A primeira Constituição que garantiu o direito de acesso gratuito à Justiça pelos carentes foi a de 1934. Tanto esta quanto as Constituições de 1946 e a de 1988 não conferem aos municípios competência para legislar sobre o assunto.

Esta omissão acontece na sistematização do próprio Judiciário e não se entende por que há Poder Legislativo e Executivo na União, nos Estados e nos Municípios, não se procedendo da mesma forma com o Judiciário.

Porque não há Poder Judiciário Municipal? Convincentemente ninguém explica, mas é nossa realidade.

O Código de Processo Civil de 1939 destinou um capítulo para traçar as regras básicas da Justiça Gratuita, vez que a Constituição de 1937 não manteve o dispositivo constitucional de 1934 que garantia o direito de acesso gratuito dos carentes à Justiça.

A Constituição de 1946 voltou a tratar da garantia da assistência judiciária gratuita aos carentes, art. 141, § XXXV. Não indicou, entretanto, a forma de viabilizar este direito nem especificou a quem competia a responsabilidade, se aos Estados os à União, já que excluídos os Municípios. Esta omissão provocou a criação, pelos Estados, de órgãos com esta função ao nível de toda a unidade federada, enquanto outros credenciavam advogados para a prestação gratuita da assistência judiciária.

A Lei n. 1.060 de 05 de fevereiro de 1950 regulamentou o dispositivo constitucional de 1946, instituindo definitivamente a assistência judiciária gratuita em todo o país.

O instituto foi recepcionado pela Constituição atual.

O Ministério da Justiça, em parceria com a Associação Nacional dos Defensores Públicos, divulgou o III "Estudo Diagnóstico da Defensoria Pública no Brasil", analisando a estrutura, o funcionamento e o perfil dos membros da instituição.

O estudo mostra que há 7.177 postos de defensor público, mas apenas 4.515 eram ocupados até julho/2009. Apontou ainda que dos gastos totais dos Estados, 5,34% fica com o Judiciário, de onde se retira apenas 0,40% para as Defensorias, destinando para o Ministério Público percentual cinco vezes superior, 2,02%.

Os Estados gastam em média R$ 71,67 por habitante com o Judiciário, destinando apenas R$ 3,91 à Defensoria Pública.

Os juízes, os promotores e os defensores são considerados essenciais para a administração da justiça.

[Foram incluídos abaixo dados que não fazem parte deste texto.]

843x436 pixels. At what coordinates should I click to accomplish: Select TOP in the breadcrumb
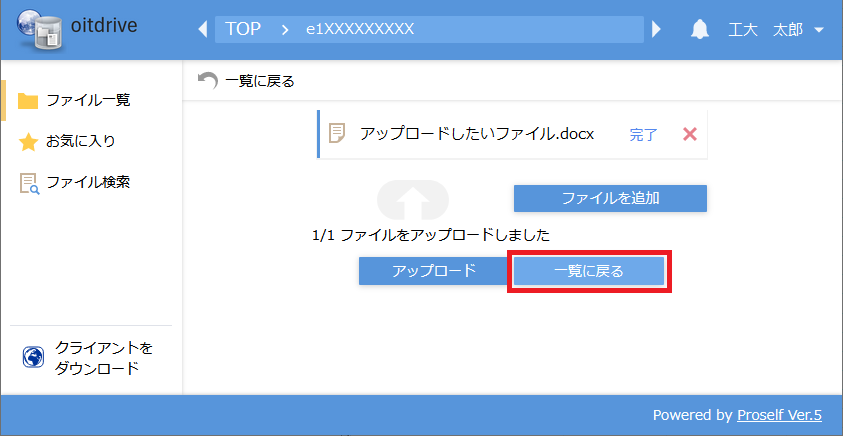pos(243,29)
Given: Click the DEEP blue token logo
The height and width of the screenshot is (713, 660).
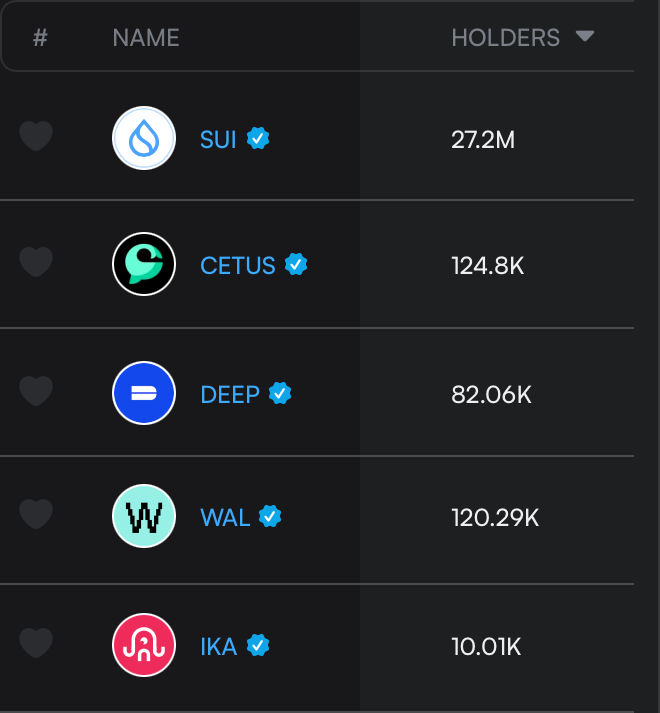Looking at the screenshot, I should coord(144,393).
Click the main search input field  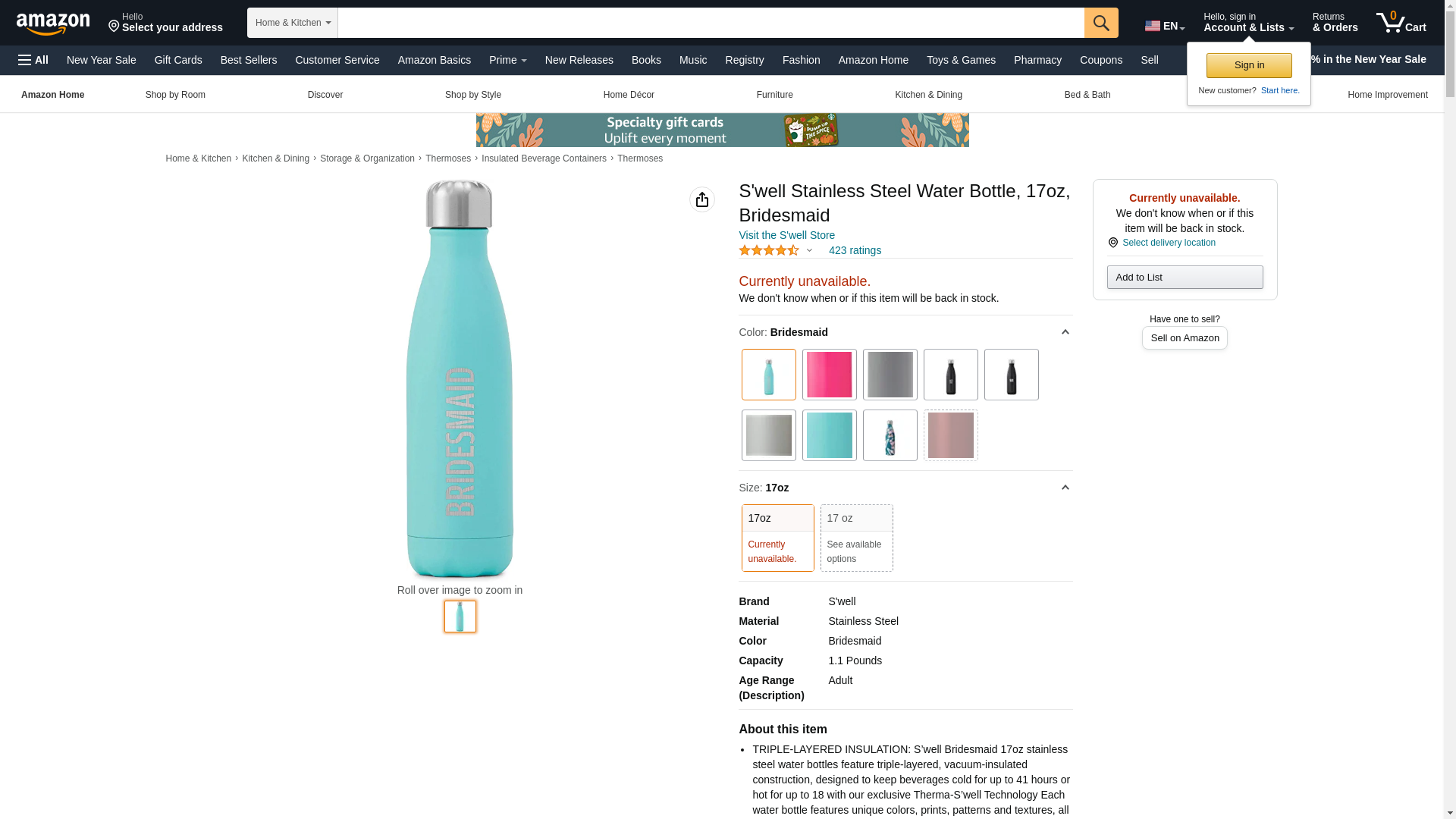[x=711, y=23]
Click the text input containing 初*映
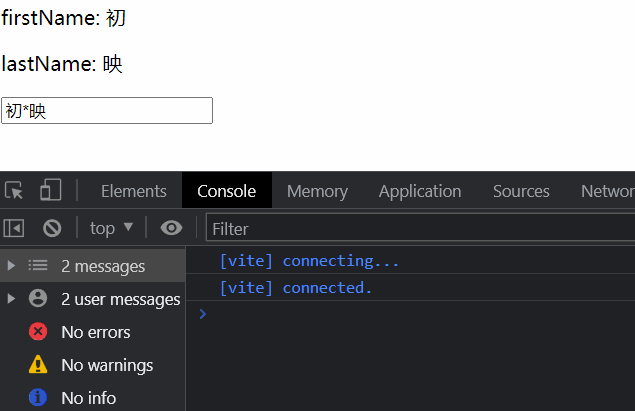 click(107, 111)
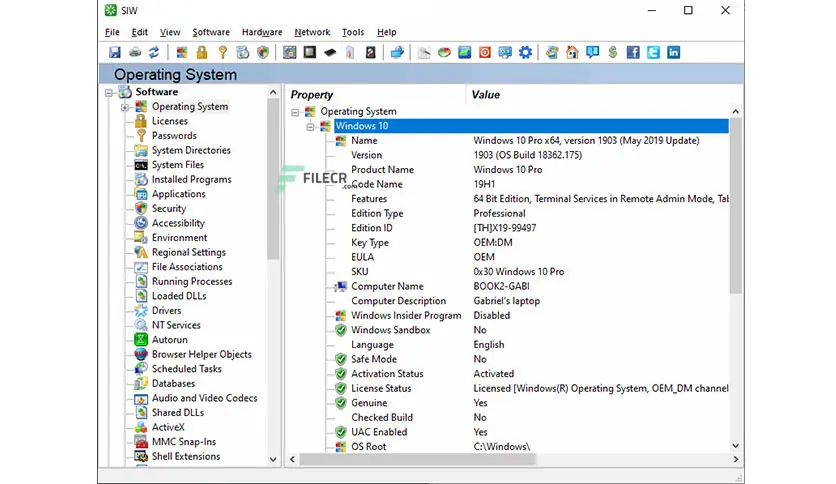Open the Hardware menu
Viewport: 836px width, 484px height.
[x=261, y=32]
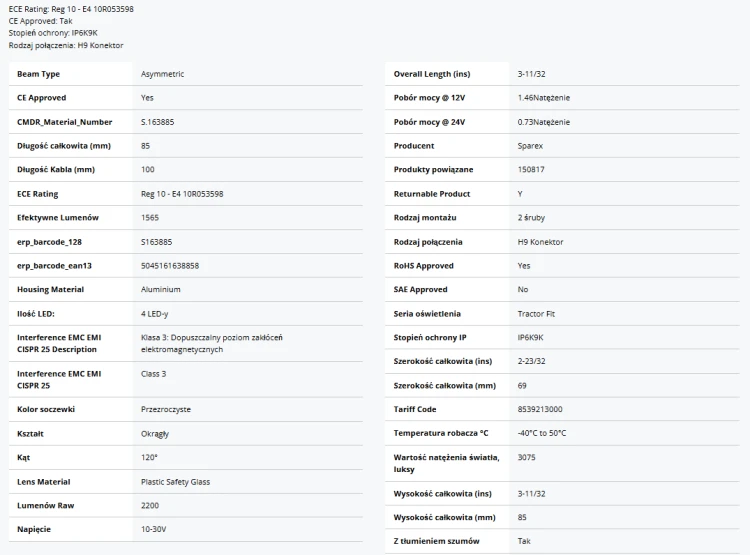Click the Housing Material value Aluminium
This screenshot has height=555, width=750.
[161, 289]
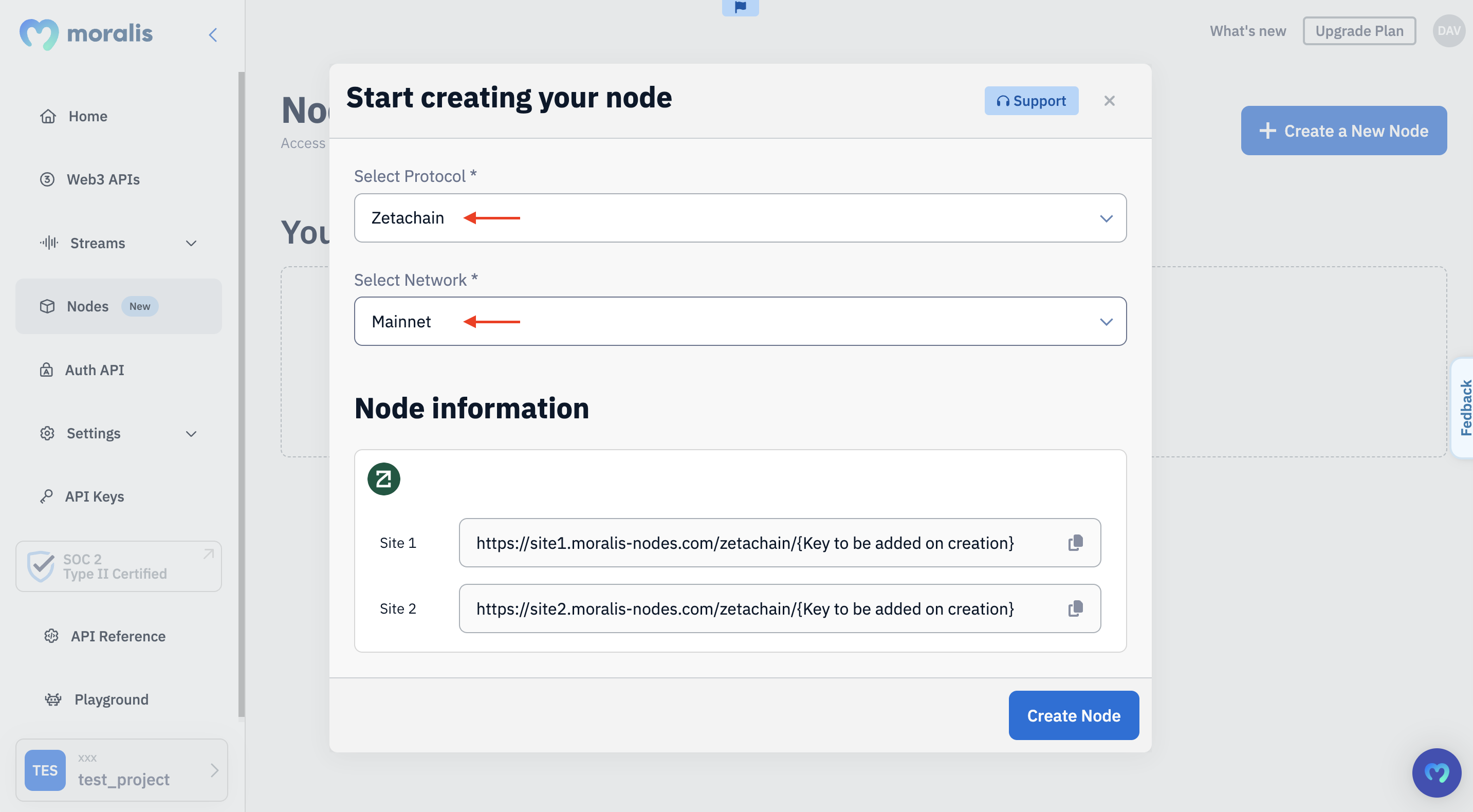Copy the Site 2 node URL
This screenshot has height=812, width=1473.
(1076, 608)
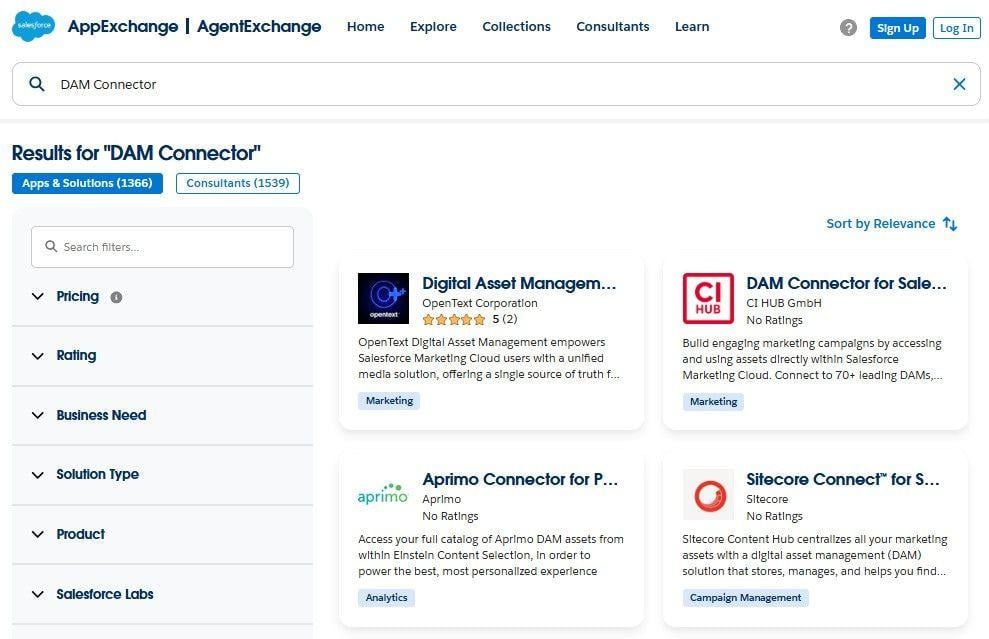
Task: Clear search with the X icon
Action: pos(959,85)
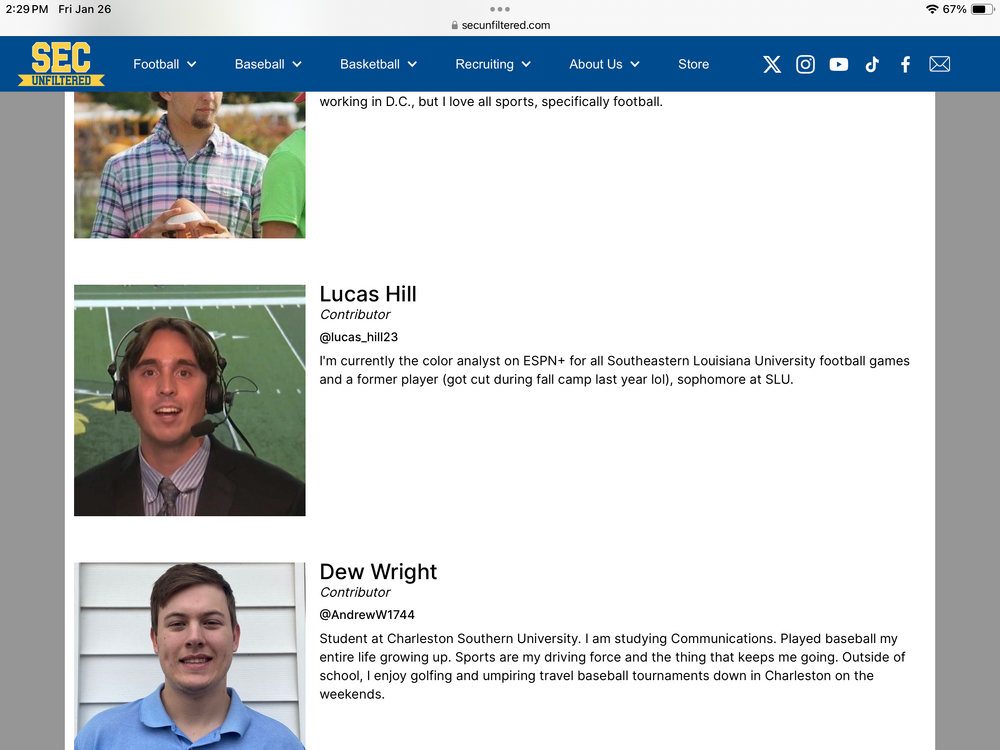Click the email envelope icon
The image size is (1000, 750).
(939, 64)
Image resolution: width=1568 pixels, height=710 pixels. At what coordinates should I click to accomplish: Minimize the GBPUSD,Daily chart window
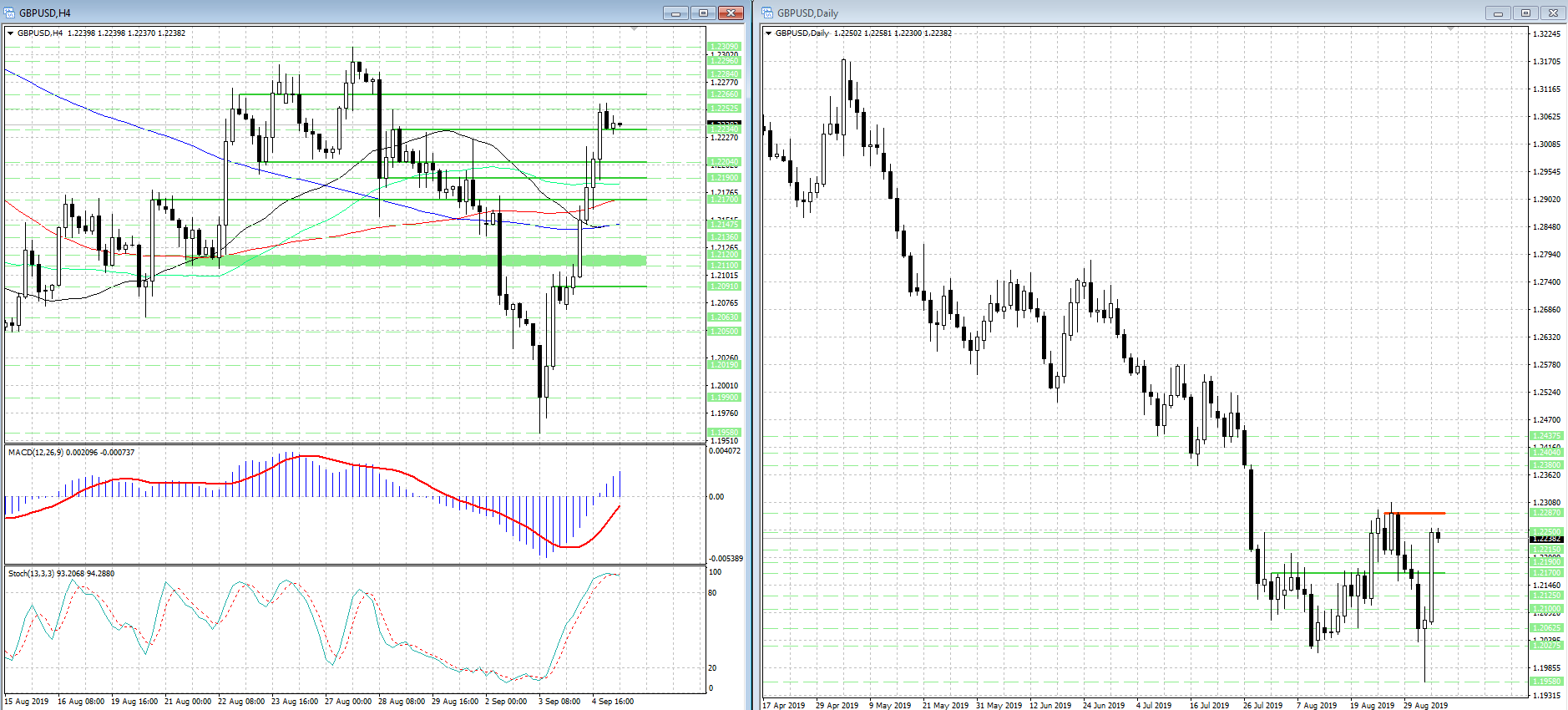[1498, 13]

Apesar disto, os membros da Defensoria Pública, bacharéis como o juiz e como o promotor, encarregados da defesa do cidadão, percebem três vezes menos do que um acusador ou do que um julgador. A média de vencimento do Defensor Público não passa, em média, de R$ 5.000,00.

Na área federal, mostrou-se que em 2008 existiam no país 336 defensores; já no ano passado, constatou-se aproximadamente 150 vagas de defensores públicos não preenchidas. Por tudo isto, apenas 42% das comarcas do Brasil tem cobertura da instituição.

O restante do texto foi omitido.